▸ **Work required**: Return each line exactly as written. Begin with the first line of the entries and end with the line that has "[LinkedIn] (110, 865)".

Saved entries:
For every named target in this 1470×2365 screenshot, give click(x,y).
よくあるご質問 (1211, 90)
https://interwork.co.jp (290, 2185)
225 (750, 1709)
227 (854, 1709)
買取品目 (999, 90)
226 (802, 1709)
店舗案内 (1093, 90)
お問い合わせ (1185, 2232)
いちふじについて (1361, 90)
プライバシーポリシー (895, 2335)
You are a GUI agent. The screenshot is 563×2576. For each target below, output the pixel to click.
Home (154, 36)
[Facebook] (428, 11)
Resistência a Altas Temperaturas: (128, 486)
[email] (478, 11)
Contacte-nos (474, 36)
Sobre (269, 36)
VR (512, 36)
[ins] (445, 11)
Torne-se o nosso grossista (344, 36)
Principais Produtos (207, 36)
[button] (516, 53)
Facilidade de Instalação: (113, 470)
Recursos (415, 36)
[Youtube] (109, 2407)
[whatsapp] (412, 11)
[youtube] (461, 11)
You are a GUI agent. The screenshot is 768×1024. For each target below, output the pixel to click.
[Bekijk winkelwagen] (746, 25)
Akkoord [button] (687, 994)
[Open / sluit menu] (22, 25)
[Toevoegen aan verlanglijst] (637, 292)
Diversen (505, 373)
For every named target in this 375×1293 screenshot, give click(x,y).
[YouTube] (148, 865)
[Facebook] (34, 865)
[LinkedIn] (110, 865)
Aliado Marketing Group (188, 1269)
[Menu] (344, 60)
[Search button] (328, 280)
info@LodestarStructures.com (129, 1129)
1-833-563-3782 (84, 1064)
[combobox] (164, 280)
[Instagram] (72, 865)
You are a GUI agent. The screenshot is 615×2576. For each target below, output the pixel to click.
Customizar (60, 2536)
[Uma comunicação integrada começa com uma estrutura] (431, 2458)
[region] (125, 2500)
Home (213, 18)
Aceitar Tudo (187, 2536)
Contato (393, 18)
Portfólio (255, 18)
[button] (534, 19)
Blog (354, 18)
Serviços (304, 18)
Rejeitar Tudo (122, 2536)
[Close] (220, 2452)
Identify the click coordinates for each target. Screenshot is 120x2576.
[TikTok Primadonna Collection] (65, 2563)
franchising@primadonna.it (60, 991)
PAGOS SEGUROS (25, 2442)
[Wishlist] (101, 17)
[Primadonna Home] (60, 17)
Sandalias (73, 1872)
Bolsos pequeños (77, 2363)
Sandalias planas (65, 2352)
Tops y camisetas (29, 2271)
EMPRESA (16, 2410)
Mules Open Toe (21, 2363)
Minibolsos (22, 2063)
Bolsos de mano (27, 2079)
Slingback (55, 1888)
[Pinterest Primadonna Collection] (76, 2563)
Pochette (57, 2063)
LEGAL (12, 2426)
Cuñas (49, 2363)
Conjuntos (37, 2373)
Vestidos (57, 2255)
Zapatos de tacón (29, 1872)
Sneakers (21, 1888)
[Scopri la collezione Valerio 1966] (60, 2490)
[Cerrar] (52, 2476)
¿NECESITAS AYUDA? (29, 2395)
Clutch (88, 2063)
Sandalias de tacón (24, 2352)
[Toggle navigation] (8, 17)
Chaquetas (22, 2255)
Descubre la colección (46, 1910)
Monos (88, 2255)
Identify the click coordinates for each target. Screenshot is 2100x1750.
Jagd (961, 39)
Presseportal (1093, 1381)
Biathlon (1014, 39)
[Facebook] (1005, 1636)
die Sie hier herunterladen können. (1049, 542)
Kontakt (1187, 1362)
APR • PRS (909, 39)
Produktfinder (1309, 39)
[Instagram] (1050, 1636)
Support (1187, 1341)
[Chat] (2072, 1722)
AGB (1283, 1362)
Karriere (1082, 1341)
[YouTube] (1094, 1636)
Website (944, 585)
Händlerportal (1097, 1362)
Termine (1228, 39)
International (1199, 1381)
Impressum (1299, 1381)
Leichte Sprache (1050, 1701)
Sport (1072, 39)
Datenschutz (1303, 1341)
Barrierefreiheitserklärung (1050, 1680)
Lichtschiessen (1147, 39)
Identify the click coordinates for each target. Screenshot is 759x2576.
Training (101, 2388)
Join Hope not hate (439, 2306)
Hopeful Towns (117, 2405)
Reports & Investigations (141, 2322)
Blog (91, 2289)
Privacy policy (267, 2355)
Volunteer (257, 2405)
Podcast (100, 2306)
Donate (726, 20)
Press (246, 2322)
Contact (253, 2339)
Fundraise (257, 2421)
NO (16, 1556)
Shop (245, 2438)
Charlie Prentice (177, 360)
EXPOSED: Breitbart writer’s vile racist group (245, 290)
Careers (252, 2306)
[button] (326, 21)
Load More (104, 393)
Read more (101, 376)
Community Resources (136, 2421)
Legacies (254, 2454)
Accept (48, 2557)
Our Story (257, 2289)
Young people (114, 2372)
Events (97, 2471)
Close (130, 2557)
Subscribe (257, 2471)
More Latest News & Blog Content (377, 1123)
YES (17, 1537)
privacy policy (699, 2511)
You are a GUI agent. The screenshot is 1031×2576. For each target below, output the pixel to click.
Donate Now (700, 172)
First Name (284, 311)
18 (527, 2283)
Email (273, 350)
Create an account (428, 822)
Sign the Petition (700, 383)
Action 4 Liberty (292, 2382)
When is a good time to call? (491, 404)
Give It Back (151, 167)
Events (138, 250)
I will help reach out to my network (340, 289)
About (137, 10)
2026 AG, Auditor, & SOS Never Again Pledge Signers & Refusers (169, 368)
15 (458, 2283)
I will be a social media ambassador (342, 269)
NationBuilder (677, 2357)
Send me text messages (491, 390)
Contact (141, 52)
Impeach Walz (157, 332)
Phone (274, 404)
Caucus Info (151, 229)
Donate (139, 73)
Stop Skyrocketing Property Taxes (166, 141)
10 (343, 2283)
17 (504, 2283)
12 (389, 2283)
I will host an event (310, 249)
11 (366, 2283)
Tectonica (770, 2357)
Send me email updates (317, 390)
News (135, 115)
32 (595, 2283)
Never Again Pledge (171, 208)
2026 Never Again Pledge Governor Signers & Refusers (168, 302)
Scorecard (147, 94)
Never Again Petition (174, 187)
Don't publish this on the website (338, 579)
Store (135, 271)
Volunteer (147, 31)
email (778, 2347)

▸ **Output of the exercise**:
For every named target in this 1470×2365 screenshot, give click(x,y).
よくあるご質問 (1211, 90)
https://interwork.co.jp (290, 2185)
225 (750, 1709)
227 (854, 1709)
買取品目 (999, 90)
226 (802, 1709)
店舗案内 (1093, 90)
お問い合わせ (1185, 2232)
いちふじについて (1361, 90)
プライバシーポリシー (895, 2335)
You are a GUI agent. The screenshot is 563×2576. For each target below, output the pixel to click.
Home (154, 36)
[Facebook] (428, 11)
Resistência a Altas Temperaturas: (128, 486)
[email] (478, 11)
Contacte-nos (474, 36)
Sobre (269, 36)
VR (512, 36)
[ins] (445, 11)
Torne-se o nosso grossista (344, 36)
Principais Produtos (207, 36)
[button] (516, 53)
Facilidade de Instalação: (113, 470)
Recursos (415, 36)
[Youtube] (109, 2407)
[whatsapp] (412, 11)
[youtube] (461, 11)
You are a GUI agent. The screenshot is 768×1024. For each target below, output the pixel to click.
[Bekijk winkelwagen] (746, 25)
Akkoord [button] (687, 994)
[Open / sluit menu] (22, 25)
[Toevoegen aan verlanglijst] (637, 292)
Diversen (505, 373)
For every named target in this 375×1293 screenshot, give click(x,y).
[YouTube] (148, 865)
[Facebook] (34, 865)
[LinkedIn] (110, 865)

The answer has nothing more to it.